Stored data —
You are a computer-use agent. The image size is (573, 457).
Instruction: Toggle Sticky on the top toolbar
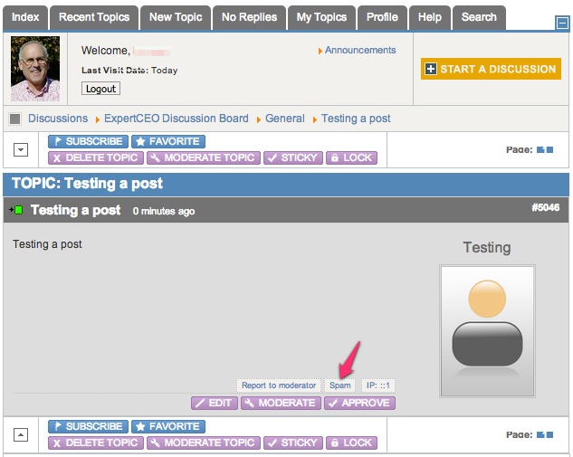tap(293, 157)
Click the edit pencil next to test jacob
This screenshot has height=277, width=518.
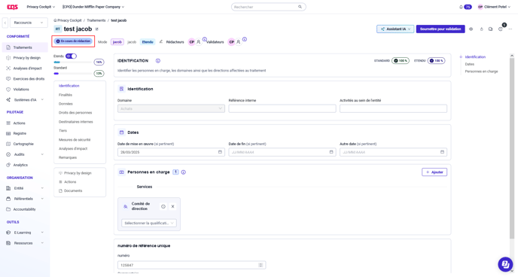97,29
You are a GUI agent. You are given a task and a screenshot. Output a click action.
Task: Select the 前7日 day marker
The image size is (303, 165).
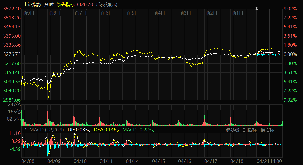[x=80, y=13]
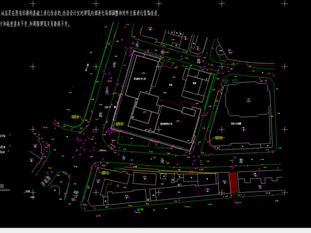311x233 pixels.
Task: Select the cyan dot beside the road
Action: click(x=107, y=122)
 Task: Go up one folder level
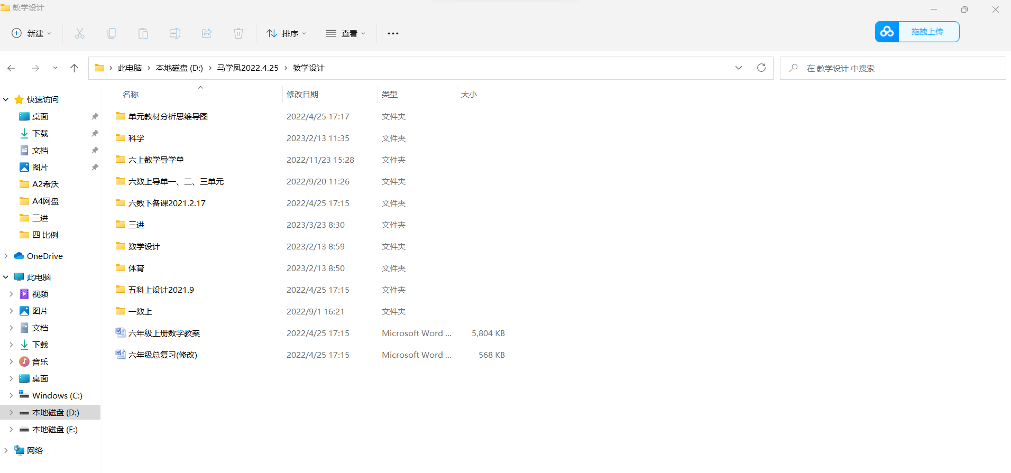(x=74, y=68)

==

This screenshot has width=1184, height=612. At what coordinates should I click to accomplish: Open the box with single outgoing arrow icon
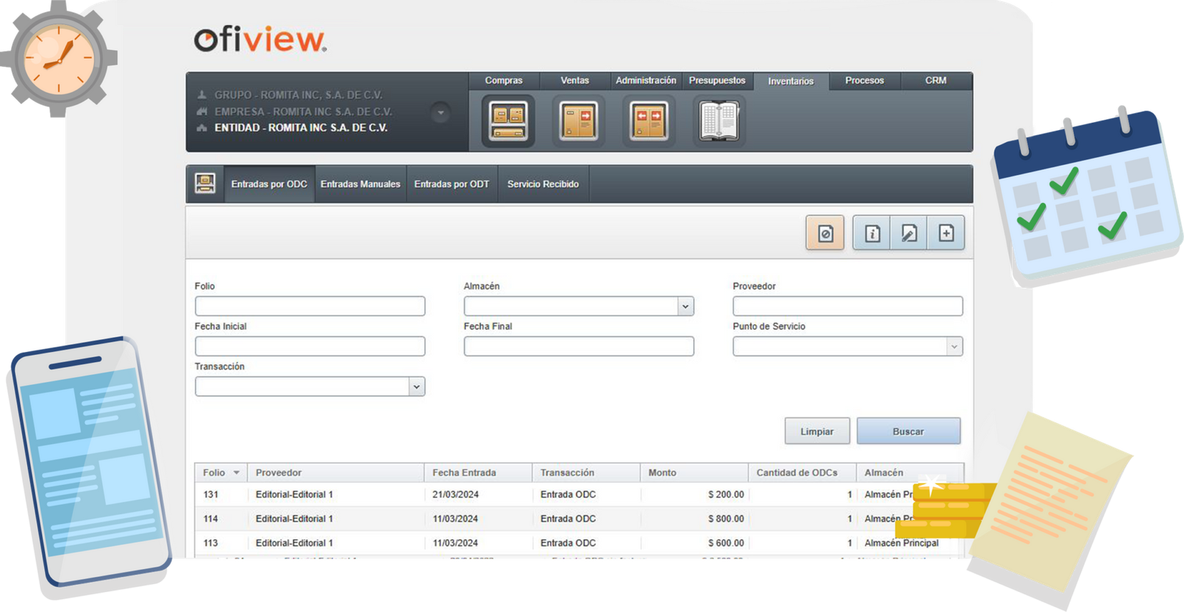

What you have to do — How many lines of the data include the word "agent"? Reply with the number and nothing else.

Your solution — 2